5馬身差圧勝でJBCクラシックを制したワンダーアキュート(右)。鞍上和田はド派手にガッツポーズ

 ダート競馬の祭典「JBC」が5日、川崎競馬場で行われ、「クラシック」は5番人気ワンダーアキュートが5馬身差完勝でG1初制覇。鞍上の和田竜二騎手(35)は、テイエムオペラオーで制した01年天皇賞・春以来、11年ぶりのG1制覇となった。

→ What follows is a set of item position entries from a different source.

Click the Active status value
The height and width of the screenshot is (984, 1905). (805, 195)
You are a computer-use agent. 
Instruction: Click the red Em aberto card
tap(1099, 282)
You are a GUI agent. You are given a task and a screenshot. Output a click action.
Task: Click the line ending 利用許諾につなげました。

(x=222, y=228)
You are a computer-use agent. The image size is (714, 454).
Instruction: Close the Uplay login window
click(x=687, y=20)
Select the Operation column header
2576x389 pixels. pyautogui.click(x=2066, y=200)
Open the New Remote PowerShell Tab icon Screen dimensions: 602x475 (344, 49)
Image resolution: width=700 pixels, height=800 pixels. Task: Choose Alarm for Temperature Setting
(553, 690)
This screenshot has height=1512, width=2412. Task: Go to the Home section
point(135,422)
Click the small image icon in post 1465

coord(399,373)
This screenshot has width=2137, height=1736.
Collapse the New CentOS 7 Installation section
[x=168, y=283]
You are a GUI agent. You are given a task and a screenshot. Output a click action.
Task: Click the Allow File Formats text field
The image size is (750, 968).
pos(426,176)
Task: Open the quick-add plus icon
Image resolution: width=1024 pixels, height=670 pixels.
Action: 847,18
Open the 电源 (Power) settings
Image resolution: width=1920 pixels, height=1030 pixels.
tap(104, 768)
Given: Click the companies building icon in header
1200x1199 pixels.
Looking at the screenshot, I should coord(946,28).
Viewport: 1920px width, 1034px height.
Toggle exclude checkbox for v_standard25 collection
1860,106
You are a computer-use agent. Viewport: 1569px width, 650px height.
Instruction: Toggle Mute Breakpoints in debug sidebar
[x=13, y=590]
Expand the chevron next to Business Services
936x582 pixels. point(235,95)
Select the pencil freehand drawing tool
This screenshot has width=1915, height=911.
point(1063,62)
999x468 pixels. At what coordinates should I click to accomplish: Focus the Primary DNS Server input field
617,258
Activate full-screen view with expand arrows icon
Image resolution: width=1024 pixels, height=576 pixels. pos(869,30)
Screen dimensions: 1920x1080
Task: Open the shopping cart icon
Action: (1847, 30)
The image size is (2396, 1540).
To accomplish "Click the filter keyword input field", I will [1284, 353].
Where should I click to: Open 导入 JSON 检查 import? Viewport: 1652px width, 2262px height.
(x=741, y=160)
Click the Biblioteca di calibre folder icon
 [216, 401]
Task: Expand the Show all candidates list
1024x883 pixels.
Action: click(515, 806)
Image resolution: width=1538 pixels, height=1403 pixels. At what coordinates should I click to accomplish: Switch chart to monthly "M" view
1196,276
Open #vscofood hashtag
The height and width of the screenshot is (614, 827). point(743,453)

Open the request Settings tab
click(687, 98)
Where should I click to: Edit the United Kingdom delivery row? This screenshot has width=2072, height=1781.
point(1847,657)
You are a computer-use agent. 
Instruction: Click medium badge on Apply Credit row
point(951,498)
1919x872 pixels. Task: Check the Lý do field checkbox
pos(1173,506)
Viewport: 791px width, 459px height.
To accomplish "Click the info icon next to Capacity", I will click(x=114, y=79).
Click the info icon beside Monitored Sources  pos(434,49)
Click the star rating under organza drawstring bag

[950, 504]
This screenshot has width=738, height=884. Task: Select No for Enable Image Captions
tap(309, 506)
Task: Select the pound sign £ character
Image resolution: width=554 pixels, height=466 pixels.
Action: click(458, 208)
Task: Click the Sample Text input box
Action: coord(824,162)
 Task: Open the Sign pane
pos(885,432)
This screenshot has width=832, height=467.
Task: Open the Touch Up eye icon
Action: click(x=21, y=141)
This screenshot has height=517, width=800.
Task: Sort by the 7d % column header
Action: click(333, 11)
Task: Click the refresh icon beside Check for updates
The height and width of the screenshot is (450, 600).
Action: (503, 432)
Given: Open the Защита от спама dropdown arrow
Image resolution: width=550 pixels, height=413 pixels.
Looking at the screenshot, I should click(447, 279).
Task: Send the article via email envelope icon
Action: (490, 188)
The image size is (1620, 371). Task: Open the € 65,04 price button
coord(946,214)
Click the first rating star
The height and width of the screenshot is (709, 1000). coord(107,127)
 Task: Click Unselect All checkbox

 ウイニングランを終えたワンダーアキュート。コースから脱鞍所に戻る際、和田は馬の首筋に頬を寄せ、右手でポンと叩いてパートナーを祝福した。「G1を勝つ馬だと信じていた。ずっと夢見てきた。うれしいとしか言いようがない」

 順位が目まぐるしく入れ替わる激しい展開の中、自分の競馬に徹した。2周目の3コーナー手前。ソリタリーキング、シビルウォーが外から追い抜いていったが、動じずポジションをキープした。ソリタリー、シビル、トランセンドを照準に入れ、4角出口でゴーサイン。一瞬にしてエンジンが噴き上がり、3F38秒6と次元の違う末脚で、後続を一気に5馬身突き放した。

 「左回りは膨れる馬なので馬群の内で我慢。4角の手応えが凄かったので、やれると思った。この馬らしいはじけ方だった」。09年暮れから3年近くコンビを組み続け、稽古も付きっきり。馬の癖を全て把握し、能力を信じた鞍上のファインプレーだ。4日の京都でJRA通算800勝を達成した和田だが、G1優勝は01年天皇賞・春(テイエムオペラオー)以来11年ぶり。「忘れかけていた味。やっぱりG1を勝つのはいいね」と喜びをかみしめた。

 G1は昨年のジャパンCダート、東京大賞典で2着惜敗。佐藤正師は「3度目の正直。やっとこぎ着けた」と感慨深げ。前走から21キロ減での出走を「体重の変動が激しい馬だが、今までの減り方とは違う。見た目にいい体をしていたし、パドックでも汗ひとつ、かかなかった」と分析。「骨りゅうで休ませ、半信半疑だったが、これだけ楽勝とは驚いた。この勢いで中央のG1も」と、ジャパンCダート(12月2日、阪神)で昨年の雪辱を期す。6歳でようやく手にした勲章。さらなる進化を予感させる圧勝劇だった。

 ◆ワンダーアキュート 父カリズマティック 母ワンダーヘリテージ(母の父プレザントタップ)牡6歳 栗東・佐藤正厩舎所属 馬主・山本信行氏 生産者・北海道新三石町フクダファーム 戦績27戦10勝(南関東5戦1勝) 総獲得賞金4億5032万6000円。